» AIM OF THE EXERCISE: Return, word for word, the stretch of records below from the line that contains "will pyautogui.click(x=322, y=454)." through the line that contains "Action: click(x=220, y=176)", including both of those lines.
━━━ SUPPLIED MATERIAL
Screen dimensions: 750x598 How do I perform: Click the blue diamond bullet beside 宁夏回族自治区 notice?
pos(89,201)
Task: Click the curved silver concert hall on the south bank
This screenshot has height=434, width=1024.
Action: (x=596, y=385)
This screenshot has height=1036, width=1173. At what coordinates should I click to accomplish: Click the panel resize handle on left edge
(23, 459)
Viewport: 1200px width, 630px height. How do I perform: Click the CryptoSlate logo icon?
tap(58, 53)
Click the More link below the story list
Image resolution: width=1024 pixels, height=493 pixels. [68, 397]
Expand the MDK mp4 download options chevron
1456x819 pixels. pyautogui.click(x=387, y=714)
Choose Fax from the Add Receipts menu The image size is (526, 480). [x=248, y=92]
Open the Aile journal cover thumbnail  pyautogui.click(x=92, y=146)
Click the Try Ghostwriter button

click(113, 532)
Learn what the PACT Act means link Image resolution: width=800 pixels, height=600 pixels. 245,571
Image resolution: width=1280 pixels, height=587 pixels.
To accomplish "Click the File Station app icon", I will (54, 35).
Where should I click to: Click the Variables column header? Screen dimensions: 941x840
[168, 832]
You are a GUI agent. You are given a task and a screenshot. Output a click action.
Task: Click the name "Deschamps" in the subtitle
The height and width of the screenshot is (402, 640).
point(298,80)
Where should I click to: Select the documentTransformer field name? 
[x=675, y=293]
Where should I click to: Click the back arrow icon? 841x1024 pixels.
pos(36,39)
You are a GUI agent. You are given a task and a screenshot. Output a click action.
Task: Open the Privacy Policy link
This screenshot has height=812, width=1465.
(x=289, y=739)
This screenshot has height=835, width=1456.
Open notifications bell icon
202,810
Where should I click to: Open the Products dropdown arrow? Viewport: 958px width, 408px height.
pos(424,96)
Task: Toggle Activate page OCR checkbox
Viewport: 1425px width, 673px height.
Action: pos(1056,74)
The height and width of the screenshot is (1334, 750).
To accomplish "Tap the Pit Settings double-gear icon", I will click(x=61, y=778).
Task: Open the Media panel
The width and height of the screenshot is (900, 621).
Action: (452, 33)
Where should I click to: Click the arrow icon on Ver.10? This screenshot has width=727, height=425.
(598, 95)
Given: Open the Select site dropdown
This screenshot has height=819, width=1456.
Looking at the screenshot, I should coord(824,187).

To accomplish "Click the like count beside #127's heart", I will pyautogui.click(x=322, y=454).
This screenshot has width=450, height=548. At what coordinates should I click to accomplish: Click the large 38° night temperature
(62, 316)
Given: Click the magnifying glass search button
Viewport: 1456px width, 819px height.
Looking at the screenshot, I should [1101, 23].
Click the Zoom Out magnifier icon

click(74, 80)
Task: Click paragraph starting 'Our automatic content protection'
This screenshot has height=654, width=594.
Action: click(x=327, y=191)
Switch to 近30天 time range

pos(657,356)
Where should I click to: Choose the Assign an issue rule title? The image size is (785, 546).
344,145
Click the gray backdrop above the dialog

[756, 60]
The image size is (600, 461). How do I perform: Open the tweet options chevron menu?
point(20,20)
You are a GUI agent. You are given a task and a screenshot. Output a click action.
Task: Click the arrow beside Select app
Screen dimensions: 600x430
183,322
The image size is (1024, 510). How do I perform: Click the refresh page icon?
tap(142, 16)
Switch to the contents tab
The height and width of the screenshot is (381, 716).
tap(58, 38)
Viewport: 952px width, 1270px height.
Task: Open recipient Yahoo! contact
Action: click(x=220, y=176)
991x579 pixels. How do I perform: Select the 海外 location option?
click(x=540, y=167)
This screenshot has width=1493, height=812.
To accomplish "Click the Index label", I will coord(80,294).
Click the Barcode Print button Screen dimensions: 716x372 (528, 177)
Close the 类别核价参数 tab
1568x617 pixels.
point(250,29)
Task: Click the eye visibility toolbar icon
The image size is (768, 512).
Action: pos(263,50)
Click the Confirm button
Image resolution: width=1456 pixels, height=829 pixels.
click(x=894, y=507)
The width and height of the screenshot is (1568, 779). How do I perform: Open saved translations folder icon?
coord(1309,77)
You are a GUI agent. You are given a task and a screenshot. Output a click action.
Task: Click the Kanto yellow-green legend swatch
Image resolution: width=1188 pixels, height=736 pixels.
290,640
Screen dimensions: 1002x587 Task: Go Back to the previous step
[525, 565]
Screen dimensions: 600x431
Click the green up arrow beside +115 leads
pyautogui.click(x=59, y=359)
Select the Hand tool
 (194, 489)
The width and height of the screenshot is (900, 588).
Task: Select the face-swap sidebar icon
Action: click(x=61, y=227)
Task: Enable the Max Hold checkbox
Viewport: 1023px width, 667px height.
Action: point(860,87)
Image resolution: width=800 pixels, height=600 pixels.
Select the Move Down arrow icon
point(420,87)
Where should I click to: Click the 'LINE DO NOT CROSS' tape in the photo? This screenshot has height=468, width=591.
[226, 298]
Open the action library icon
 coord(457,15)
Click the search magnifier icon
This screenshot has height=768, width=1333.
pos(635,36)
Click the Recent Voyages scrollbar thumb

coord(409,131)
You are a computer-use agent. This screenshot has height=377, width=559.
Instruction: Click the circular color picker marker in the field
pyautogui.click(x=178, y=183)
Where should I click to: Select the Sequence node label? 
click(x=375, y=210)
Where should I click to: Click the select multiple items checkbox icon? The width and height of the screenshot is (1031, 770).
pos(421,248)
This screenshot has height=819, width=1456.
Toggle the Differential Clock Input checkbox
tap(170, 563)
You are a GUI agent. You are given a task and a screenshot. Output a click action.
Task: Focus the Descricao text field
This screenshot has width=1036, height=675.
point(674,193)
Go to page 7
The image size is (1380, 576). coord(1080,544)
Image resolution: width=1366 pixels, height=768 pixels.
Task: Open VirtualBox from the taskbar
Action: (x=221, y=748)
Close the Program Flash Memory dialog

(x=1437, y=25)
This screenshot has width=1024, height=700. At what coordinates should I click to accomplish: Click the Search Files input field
━━━━━━
» SOLUTION:
To accomplish "Click the like count beside #127's heart", I will pyautogui.click(x=322, y=454).
This screenshot has width=450, height=548. At what coordinates should I click to accomplish: Click the large 38° night temperature
(62, 316)
Given: Click the magnifying glass search button
Viewport: 1456px width, 819px height.
Looking at the screenshot, I should [1101, 23].
Click the Zoom Out magnifier icon

click(74, 80)
Task: Click paragraph starting 'Our automatic content protection'
This screenshot has height=654, width=594.
Action: click(x=327, y=191)
Switch to 近30天 time range

pos(657,356)
Where should I click to: Choose the Assign an issue rule title? The image size is (785, 546).
344,145
Click the gray backdrop above the dialog

[756, 60]
The image size is (600, 461). How do I perform: Open the tweet options chevron menu?
point(20,20)
You are a GUI agent. You are given a task and a screenshot. Output a click action.
Task: Click the arrow beside Select app
Screen dimensions: 600x430
183,322
The image size is (1024, 510). How do I perform: Click the refresh page icon?
tap(142, 16)
Switch to the contents tab
The height and width of the screenshot is (381, 716).
tap(58, 38)
Viewport: 952px width, 1270px height.
Task: Open recipient Yahoo! contact
Action: click(x=220, y=176)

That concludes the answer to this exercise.